Temperature management during the perioperative period and frequency of inadvertent hypothermia in a general hospital
Introduction: Perioperative hypothermia is associated with increased morbidity and mortality. Consequently, surgical patient temperature should be the fundamental concern but, nonetheless, it is still the least valued physiological parameter
Objectives: To assess temperature management during the perioperative period and determine the frequency of inadvertent hypothermia and related factors.
Materials and methods: Prospective observational study in adult patients scheduled for surgical procedure with anesthesia time >30 min. Hypothermia is defined as a forehead skin temperature <35.9 °C. The null hypothesis of no difference between patients with normoth-ermia and hypothermia was proposed. Comparison of quantitative variables was analyzed with the Student "t" test, and the Chi square was used for the qualitative variables. The analysis was followed by a logistic regression analysis.

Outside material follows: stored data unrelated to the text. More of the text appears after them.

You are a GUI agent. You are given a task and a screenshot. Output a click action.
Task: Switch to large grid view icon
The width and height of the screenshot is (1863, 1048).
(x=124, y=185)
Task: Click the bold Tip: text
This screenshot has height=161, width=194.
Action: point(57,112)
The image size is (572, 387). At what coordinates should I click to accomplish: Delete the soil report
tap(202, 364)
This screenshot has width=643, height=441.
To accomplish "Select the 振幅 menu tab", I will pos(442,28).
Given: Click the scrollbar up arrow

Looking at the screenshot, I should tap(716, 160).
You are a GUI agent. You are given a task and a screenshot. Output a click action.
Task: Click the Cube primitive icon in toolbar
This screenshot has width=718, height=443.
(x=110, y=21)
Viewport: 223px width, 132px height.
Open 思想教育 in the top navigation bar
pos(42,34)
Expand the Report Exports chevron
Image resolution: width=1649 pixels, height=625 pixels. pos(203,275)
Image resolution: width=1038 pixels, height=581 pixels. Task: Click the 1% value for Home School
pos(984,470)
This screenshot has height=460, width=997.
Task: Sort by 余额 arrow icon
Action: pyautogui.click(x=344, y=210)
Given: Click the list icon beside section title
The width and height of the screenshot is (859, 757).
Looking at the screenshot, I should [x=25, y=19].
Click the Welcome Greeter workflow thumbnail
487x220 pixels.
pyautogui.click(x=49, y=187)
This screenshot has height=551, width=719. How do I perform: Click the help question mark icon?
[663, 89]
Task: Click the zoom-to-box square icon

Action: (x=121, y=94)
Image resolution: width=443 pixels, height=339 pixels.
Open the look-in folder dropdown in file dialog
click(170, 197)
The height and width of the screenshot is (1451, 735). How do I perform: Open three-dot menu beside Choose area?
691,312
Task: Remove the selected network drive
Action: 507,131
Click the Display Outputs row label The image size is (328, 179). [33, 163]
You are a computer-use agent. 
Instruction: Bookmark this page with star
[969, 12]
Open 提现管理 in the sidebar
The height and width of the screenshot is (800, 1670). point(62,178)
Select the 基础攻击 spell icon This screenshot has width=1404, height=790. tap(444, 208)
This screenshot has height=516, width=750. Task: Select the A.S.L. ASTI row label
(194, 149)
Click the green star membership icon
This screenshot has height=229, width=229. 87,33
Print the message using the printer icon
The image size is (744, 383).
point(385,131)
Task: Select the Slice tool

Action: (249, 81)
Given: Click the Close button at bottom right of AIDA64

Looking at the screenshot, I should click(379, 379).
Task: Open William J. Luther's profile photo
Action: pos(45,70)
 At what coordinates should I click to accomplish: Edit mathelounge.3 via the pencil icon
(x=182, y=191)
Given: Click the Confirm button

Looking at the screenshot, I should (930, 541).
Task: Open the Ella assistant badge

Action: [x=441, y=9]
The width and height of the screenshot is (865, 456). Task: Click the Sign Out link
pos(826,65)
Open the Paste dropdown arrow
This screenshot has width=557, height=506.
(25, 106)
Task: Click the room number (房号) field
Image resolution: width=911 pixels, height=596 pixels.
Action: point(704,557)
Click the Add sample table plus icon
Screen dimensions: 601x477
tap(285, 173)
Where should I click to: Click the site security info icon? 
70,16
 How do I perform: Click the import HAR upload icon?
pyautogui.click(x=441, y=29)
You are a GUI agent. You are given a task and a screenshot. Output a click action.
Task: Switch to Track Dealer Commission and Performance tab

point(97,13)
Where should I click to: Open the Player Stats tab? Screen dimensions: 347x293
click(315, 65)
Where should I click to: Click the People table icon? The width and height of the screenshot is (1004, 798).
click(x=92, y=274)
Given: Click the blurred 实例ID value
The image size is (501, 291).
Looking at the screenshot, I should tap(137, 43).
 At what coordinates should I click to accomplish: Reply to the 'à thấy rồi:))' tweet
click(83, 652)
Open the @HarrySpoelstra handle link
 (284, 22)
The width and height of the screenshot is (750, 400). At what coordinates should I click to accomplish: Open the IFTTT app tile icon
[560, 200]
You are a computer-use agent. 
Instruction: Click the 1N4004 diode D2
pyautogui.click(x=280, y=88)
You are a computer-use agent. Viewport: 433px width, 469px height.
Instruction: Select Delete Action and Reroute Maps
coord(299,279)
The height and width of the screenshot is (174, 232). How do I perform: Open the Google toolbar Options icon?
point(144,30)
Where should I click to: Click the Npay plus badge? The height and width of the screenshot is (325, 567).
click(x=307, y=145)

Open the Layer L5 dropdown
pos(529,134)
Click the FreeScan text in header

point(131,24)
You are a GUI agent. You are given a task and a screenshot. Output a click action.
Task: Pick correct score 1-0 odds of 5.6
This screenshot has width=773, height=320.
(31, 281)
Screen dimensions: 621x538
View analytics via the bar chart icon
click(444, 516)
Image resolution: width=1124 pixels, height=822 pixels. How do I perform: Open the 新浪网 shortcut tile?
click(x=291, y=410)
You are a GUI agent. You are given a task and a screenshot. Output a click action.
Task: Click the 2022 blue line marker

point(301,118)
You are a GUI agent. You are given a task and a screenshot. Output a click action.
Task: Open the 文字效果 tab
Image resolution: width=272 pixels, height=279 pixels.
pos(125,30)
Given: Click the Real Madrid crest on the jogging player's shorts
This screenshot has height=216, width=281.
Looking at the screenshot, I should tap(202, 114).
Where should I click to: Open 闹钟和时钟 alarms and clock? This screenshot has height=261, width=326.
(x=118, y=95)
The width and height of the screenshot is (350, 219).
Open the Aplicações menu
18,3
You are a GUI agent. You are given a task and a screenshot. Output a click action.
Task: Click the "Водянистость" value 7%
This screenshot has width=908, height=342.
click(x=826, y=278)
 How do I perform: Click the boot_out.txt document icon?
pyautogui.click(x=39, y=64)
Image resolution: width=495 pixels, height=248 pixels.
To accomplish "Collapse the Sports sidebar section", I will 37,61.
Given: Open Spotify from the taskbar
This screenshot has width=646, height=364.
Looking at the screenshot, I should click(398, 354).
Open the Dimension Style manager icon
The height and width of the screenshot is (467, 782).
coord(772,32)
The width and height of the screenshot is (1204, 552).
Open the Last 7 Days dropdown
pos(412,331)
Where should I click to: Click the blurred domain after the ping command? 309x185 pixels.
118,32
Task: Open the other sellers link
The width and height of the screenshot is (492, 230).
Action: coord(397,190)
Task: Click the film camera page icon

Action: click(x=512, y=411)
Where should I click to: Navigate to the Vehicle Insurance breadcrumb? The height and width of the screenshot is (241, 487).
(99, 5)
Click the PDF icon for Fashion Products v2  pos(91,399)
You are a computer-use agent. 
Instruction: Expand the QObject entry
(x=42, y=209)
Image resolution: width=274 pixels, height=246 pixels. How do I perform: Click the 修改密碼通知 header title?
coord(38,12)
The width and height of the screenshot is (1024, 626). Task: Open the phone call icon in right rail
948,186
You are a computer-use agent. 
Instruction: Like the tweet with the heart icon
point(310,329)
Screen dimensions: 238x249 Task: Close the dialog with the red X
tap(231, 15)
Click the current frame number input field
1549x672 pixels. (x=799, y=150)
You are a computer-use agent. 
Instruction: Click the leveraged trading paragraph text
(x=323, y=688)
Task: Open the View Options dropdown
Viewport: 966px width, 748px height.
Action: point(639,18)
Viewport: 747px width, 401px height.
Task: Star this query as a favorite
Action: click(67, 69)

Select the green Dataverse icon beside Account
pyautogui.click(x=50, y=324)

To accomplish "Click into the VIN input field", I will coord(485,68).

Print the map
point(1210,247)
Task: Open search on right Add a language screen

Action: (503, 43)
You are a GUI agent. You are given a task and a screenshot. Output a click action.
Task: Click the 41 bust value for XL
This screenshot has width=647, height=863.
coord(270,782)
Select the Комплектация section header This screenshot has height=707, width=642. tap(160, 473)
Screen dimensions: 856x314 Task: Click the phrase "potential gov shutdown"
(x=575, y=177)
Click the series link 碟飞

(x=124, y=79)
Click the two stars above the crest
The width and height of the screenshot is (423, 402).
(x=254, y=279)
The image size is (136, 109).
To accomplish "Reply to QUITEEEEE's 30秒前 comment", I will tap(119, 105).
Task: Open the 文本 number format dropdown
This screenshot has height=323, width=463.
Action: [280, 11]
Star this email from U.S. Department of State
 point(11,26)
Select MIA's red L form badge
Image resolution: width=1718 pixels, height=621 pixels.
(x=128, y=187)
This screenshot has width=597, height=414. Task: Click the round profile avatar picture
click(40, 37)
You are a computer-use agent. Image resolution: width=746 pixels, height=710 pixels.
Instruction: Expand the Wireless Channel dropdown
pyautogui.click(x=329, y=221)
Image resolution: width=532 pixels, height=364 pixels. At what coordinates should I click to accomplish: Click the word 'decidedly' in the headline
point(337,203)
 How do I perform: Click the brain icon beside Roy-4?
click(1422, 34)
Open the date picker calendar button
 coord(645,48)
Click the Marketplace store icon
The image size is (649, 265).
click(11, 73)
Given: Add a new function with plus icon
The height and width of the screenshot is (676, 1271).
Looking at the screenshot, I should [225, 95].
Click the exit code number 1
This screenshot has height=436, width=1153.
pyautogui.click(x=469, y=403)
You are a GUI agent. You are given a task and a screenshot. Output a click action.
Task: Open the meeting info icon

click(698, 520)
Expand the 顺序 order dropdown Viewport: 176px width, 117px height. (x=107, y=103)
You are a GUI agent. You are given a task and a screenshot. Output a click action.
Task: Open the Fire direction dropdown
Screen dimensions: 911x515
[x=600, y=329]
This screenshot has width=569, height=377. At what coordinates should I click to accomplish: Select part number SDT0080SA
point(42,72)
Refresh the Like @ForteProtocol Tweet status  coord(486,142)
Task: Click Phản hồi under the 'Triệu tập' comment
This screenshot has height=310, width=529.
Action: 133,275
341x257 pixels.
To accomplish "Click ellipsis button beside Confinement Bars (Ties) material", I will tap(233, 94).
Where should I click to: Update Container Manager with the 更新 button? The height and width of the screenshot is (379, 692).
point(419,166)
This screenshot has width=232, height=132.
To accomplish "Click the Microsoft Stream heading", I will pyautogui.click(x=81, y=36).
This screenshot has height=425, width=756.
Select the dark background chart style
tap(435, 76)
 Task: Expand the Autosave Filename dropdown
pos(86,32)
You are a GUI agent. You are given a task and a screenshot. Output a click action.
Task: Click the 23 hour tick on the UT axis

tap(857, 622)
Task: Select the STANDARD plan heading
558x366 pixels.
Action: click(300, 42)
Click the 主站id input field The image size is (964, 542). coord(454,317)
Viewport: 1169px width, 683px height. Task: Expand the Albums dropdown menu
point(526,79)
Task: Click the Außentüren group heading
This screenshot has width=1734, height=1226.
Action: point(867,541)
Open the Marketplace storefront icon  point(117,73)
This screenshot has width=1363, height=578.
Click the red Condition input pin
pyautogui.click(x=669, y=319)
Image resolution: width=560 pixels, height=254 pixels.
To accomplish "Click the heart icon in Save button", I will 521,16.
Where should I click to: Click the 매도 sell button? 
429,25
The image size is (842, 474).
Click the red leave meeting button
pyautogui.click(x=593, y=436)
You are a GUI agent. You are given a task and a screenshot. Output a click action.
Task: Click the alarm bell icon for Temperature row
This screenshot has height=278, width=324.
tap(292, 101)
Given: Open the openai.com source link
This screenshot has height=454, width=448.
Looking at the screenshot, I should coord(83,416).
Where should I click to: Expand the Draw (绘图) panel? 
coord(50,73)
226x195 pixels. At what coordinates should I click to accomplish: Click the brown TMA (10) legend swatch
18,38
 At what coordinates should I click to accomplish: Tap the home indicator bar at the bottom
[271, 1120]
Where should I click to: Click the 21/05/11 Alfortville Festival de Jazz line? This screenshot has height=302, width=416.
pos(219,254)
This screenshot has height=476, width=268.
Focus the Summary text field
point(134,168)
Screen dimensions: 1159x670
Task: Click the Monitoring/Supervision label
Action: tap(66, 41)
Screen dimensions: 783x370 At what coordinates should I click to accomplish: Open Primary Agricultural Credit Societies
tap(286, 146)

Results: We included 167 consecutive patients; intraoperative monitoring of temperature was used in 10% of patients, and the use of warm intravenous fluids and forced air heating in 78% and 63%, respectively. The frequency of inadvertent hypothermia was 56.29%, associated with age >65 years, female gender and BMI > 30 kg/m2. This last variable might have been influenced by the method of temperature measurement.
Conclusion: Warming measures without temperature monitoring do not result in the desired effect. The high frequency of inadvertent hypothermia requires action guidelines for prevention and management, especially in high-risk patients who, in this study, were patients > 65 years of age and females.